Alex Miller (Clojure team)23:03:22

I don’t think this is CLJ-1544

Alex Miller (Clojure team)23:03:40

Compile is transitive but it can’t necessarily “see” everything and you may need to explicitly compile things sometimes. All that is normal.

seancorfield23:03:50

When code is (partially) AOT'd and then it attempts to load in (and compile on-demand) more code, you can get mismatches between the classes that the class loaders can see. Is that a fair description @alexmiller?
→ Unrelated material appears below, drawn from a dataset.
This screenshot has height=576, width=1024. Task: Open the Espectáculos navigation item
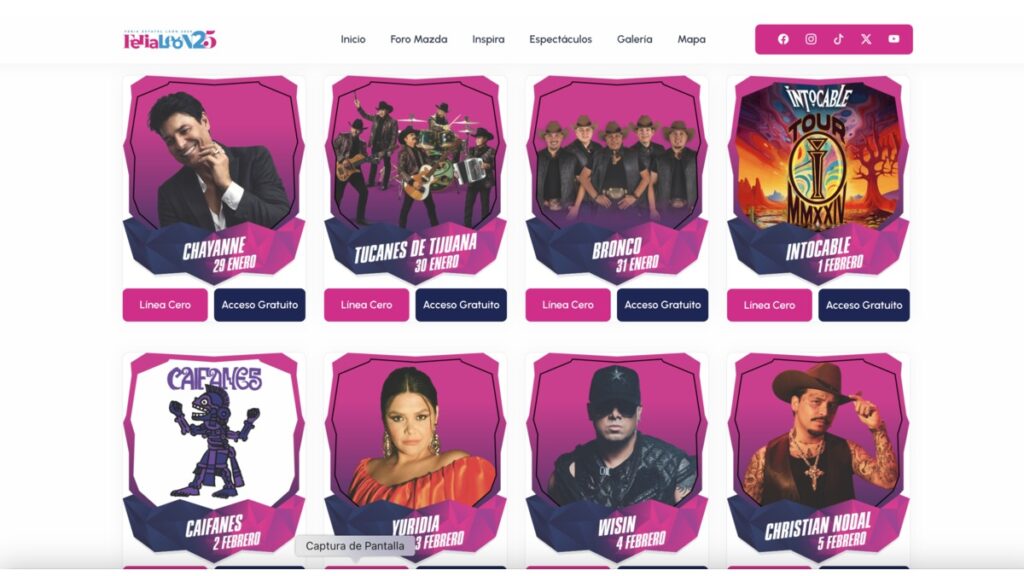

Alex Miller (Clojure team)23:03:57

It’s more specific than that

Alex Miller (Clojure team)23:03:51

Your issue with having it already loaded is something to consider and you may need to change your compilation process to account for that

seancorfield23:03:17

@samwagg0583 What is driving your need to AOT code for testing here?

sam23:03:14

We are using a java library for distributed data pipelines called Apache Beam and running in Google Cloud Dataflow. Running a pipeline involves running code on a local JVM that uploads serialized java objects to remote JVMs. De-serialization on the other end requires class files, hence the AOT.

sam23:03:31

My workaround of explicitly compiling classes that are already loaded seems to work okay. I just wanted to better understand the issue.